You have a week, maybe less. You can't out-grind the list above. StealthCoder runs invisibly during the actual Splunk OA. The proctor cannot see it. Screen share cannot detect it. Built by a senior engineer who knows the OA is theater. This is the script.
Get StealthCoder- array7 · 50%
- hash table4 · 29%
- string4 · 29%
- stack4 · 29%
- binary search3 · 21%
- two pointers3 · 21%
- sorting3 · 21%
- design3 · 21%
- depth first search2 · 14%
- breadth first search2 · 14%
The distribution is telling. Splunk tests breadth within a narrow set of core patterns. Array problems appear in 7 of 14 questions, but they're bundled with secondary topics: sorting, binary search, two-pointers, heap work. Hash-tables and strings each show up 4 times, often paired (Group Anagrams, Find All Anagrams). Stack problems are frequent but straightforward (Valid Parentheses, Decode String). The hard questions (Find Median from Data Stream, Trapping Rain Water) require both algorithmic insight and design thinking. Drill arrays and hash-tables first, then lock in stack logic. Binary search and two-pointer patterns appear often enough that weak spots here will cost you. If you blank on a heap-priority-queue merge mid-OA, StealthCoder surfaces a working solution invisible to the proctor.
Companies with similar patterns
If you prepped for Splunk, these companies recycle ~60% of the same topics.
You've seen the list.
Now make sure you pass Splunk.
Memorizing every problem above in a week is a fantasy. StealthCoder is the hedge: an AI overlay that's invisible during screen share. It reads the problem on screen and surfaces a working solution in under 2 seconds. Built by a senior engineer who knows the OA is theater. This is the script. Works on HackerRank, CodeSignal, CoderPad, and Karat.
Splunk interview FAQ
Should I focus on arrays first for Splunk?+
Yes. Arrays appear in 7 of 14 problems reported, and most come paired with binary search, two-pointers, or sorting. Nail array fundamentals and the binary-search variants (Find First and Last Position, Koko Eating Bananas) before moving to hash-table design work.
How much design prep do I need?+
Design appears in 3 problems: Find Median from Data Stream, LRU Cache, and Design Browser History. These are hard or medium and test your ability to pick the right data structures (heaps, hash-tables, doubly-linked lists). Practice these three explicitly.
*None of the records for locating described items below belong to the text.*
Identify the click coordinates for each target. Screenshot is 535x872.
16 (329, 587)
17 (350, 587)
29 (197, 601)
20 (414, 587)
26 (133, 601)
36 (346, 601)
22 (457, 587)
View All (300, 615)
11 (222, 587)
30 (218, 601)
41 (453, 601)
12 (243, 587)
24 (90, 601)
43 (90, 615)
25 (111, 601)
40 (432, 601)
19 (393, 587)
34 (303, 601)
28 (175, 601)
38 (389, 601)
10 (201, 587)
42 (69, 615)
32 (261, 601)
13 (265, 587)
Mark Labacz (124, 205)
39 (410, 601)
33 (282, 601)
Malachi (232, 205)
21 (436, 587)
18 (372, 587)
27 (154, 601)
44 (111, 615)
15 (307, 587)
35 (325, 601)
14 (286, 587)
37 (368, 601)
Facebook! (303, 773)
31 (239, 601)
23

Is one easy problem enough to warm up on?+
No. Valid Parentheses is your only easy gimme. Everything else is medium-hard. You'll need 6 to 8 hours minimum on medium patterns, focusing on arrays, hash-tables, and stacks, before you're ready to attempt a timed run.
Should I study graph algorithms for this interview?+
Graph work is light. Number of Distinct Islands and Minimum Height Trees both use DFS or BFS, but graph topics appear only twice across 14 problems. Study them after arrays, hash-tables, and design. They're not the bottleneck.
How do I prepare for the two hard problems?+
Find Median from Data Stream and Trapping Rain Water both require DP or heap logic combined with careful state management. Solve them last, after you're confident on mediums. They'll expose weaknesses in heap design and two-pointer technique.